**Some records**
** begin **
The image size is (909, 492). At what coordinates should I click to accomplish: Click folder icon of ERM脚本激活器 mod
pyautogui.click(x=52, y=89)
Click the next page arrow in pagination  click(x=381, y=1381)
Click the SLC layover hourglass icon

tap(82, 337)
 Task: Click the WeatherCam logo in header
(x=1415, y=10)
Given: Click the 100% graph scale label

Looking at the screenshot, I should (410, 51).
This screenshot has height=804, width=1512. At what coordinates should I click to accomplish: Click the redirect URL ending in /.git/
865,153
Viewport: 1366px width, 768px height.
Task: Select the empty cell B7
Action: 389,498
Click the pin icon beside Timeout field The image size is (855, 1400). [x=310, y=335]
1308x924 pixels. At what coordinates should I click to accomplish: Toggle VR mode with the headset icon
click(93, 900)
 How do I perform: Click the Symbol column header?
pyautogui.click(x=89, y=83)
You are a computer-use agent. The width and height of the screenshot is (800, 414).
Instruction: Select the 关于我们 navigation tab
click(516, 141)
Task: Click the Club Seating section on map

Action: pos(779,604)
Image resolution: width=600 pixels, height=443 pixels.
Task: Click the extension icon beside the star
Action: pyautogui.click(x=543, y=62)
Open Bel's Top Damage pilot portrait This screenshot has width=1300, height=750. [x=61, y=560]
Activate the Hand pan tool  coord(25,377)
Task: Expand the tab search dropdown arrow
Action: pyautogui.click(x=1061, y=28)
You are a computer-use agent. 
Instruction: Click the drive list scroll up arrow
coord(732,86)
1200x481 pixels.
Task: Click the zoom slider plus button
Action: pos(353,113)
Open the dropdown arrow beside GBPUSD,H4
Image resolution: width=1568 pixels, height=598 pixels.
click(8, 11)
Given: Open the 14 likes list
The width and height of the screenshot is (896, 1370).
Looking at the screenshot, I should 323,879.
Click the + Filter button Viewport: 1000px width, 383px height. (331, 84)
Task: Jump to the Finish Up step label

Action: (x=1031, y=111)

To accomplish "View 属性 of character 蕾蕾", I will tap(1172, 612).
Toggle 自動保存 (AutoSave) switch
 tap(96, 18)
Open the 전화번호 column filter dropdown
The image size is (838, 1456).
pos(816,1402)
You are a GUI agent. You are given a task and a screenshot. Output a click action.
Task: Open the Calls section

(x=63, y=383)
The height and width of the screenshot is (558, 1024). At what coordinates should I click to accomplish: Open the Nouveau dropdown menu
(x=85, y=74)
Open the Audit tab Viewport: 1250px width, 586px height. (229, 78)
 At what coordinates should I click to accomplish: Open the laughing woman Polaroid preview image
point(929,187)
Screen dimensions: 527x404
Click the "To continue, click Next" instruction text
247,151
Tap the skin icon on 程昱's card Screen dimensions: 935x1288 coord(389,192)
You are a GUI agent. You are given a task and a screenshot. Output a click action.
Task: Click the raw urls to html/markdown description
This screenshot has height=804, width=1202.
** end **
**Do this**
Could you copy out every one of the records above, line for line and with no changes?

**Solved exercise**
The image size is (909, 492). At what coordinates should I click to accomplish: Click folder icon of ERM脚本激活器 mod
pyautogui.click(x=52, y=89)
Click the next page arrow in pagination  click(x=381, y=1381)
Click the SLC layover hourglass icon

tap(82, 337)
 Task: Click the WeatherCam logo in header
(x=1415, y=10)
Given: Click the 100% graph scale label

Looking at the screenshot, I should (410, 51).
This screenshot has height=804, width=1512. At what coordinates should I click to accomplish: Click the redirect URL ending in /.git/
865,153
Viewport: 1366px width, 768px height.
Task: Select the empty cell B7
Action: 389,498
Click the pin icon beside Timeout field The image size is (855, 1400). [x=310, y=335]
1308x924 pixels. At what coordinates should I click to accomplish: Toggle VR mode with the headset icon
click(93, 900)
 How do I perform: Click the Symbol column header?
pyautogui.click(x=89, y=83)
You are a computer-use agent. The width and height of the screenshot is (800, 414).
Instruction: Select the 关于我们 navigation tab
click(516, 141)
Task: Click the Club Seating section on map

Action: pos(779,604)
Image resolution: width=600 pixels, height=443 pixels.
Task: Click the extension icon beside the star
Action: pyautogui.click(x=543, y=62)
Open Bel's Top Damage pilot portrait This screenshot has width=1300, height=750. [x=61, y=560]
Activate the Hand pan tool  coord(25,377)
Task: Expand the tab search dropdown arrow
Action: pyautogui.click(x=1061, y=28)
You are a computer-use agent. 
Instruction: Click the drive list scroll up arrow
coord(732,86)
1200x481 pixels.
Task: Click the zoom slider plus button
Action: pos(353,113)
Open the dropdown arrow beside GBPUSD,H4
Image resolution: width=1568 pixels, height=598 pixels.
click(8, 11)
Given: Open the 14 likes list
The width and height of the screenshot is (896, 1370).
Looking at the screenshot, I should 323,879.
Click the + Filter button Viewport: 1000px width, 383px height. (331, 84)
Task: Jump to the Finish Up step label

Action: (x=1031, y=111)

To accomplish "View 属性 of character 蕾蕾", I will tap(1172, 612).
Toggle 自動保存 (AutoSave) switch
 tap(96, 18)
Open the 전화번호 column filter dropdown
The image size is (838, 1456).
pos(816,1402)
You are a GUI agent. You are given a task and a screenshot. Output a click action.
Task: Open the Calls section

(x=63, y=383)
The height and width of the screenshot is (558, 1024). At what coordinates should I click to accomplish: Open the Nouveau dropdown menu
(x=85, y=74)
Open the Audit tab Viewport: 1250px width, 586px height. (229, 78)
 At what coordinates should I click to accomplish: Open the laughing woman Polaroid preview image
point(929,187)
Screen dimensions: 527x404
Click the "To continue, click Next" instruction text
247,151
Tap the skin icon on 程昱's card Screen dimensions: 935x1288 coord(389,192)
You are a GUI agent. You are given a task and a screenshot. Output a click action.
Task: Click the raw urls to html/markdown description
This screenshot has height=804, width=1202.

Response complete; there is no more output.